* START Input records *

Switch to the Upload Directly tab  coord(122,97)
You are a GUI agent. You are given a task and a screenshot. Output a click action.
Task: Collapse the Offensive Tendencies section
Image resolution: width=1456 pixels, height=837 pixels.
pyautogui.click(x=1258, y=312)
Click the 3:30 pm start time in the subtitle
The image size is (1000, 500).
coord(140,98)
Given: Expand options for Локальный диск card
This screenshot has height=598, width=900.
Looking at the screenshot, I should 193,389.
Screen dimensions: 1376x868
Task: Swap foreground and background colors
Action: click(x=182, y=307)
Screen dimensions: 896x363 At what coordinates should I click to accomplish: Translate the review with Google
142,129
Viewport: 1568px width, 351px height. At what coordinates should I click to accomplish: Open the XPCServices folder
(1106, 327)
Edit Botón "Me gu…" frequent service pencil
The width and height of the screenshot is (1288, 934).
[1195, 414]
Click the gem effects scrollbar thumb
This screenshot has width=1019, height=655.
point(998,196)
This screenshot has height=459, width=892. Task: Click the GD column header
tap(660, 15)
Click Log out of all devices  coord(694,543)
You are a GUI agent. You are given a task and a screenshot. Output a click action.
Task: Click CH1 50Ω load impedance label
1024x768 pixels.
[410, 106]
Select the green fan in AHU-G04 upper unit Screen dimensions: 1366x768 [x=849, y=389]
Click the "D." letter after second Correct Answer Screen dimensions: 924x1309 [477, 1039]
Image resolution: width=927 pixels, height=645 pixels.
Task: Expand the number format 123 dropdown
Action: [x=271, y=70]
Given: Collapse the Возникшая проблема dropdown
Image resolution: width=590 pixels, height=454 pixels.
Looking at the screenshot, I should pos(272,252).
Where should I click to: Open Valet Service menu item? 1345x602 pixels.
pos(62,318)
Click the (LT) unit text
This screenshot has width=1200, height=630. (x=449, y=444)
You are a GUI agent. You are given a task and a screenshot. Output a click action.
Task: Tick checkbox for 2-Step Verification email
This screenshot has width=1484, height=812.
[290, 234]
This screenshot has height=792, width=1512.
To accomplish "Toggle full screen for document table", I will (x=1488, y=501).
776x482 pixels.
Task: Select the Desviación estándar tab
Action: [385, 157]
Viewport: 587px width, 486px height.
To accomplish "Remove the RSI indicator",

* END Input records *

• **Task to complete**
Convert the rows above into a JSON list of strings, with each line as one string and blank lines omitted.

• **Exercise response**
[
  "Switch to the Upload Directly tab  coord(122,97)",
  "You are a GUI agent. You are given a task and a screenshot. Output a click action.",
  "Task: Collapse the Offensive Tendencies section",
  "Image resolution: width=1456 pixels, height=837 pixels.",
  "pyautogui.click(x=1258, y=312)",
  "Click the 3:30 pm start time in the subtitle",
  "The image size is (1000, 500).",
  "coord(140,98)",
  "Given: Expand options for Локальный диск card",
  "This screenshot has height=598, width=900.",
  "Looking at the screenshot, I should 193,389.",
  "Screen dimensions: 1376x868",
  "Task: Swap foreground and background colors",
  "Action: click(x=182, y=307)",
  "Screen dimensions: 896x363 At what coordinates should I click to accomplish: Translate the review with Google",
  "142,129",
  "Viewport: 1568px width, 351px height. At what coordinates should I click to accomplish: Open the XPCServices folder",
  "(1106, 327)",
  "Edit Botón \"Me gu…\" frequent service pencil",
  "The width and height of the screenshot is (1288, 934).",
  "[1195, 414]",
  "Click the gem effects scrollbar thumb",
  "This screenshot has width=1019, height=655.",
  "point(998,196)",
  "This screenshot has height=459, width=892. Task: Click the GD column header",
  "tap(660, 15)",
  "Click Log out of all devices  coord(694,543)",
  "You are a GUI agent. You are given a task and a screenshot. Output a click action.",
  "Task: Click CH1 50Ω load impedance label",
  "1024x768 pixels.",
  "[410, 106]",
  "Select the green fan in AHU-G04 upper unit Screen dimensions: 1366x768 [x=849, y=389]",
  "Click the \"D.\" letter after second Correct Answer Screen dimensions: 924x1309 [477, 1039]",
  "Image resolution: width=927 pixels, height=645 pixels.",
  "Task: Expand the number format 123 dropdown",
  "Action: [x=271, y=70]",
  "Given: Collapse the Возникшая проблема dropdown",
  "Image resolution: width=590 pixels, height=454 pixels.",
  "Looking at the screenshot, I should pos(272,252).",
  "Where should I click to: Open Valet Service menu item? 1345x602 pixels.",
  "pos(62,318)",
  "Click the (LT) unit text",
  "This screenshot has width=1200, height=630. (x=449, y=444)",
  "You are a GUI agent. You are given a task and a screenshot. Output a click action.",
  "Task: Tick checkbox for 2-Step Verification email",
  "This screenshot has width=1484, height=812.",
  "[290, 234]",
  "This screenshot has height=792, width=1512.",
  "To accomplish \"Toggle full screen for document table\", I will (x=1488, y=501).",
  "776x482 pixels.",
  "Task: Select the Desviación estándar tab",
  "Action: [385, 157]",
  "Viewport: 587px width, 486px height.",
  "To accomplish \"Remove the RSI indicator\","
]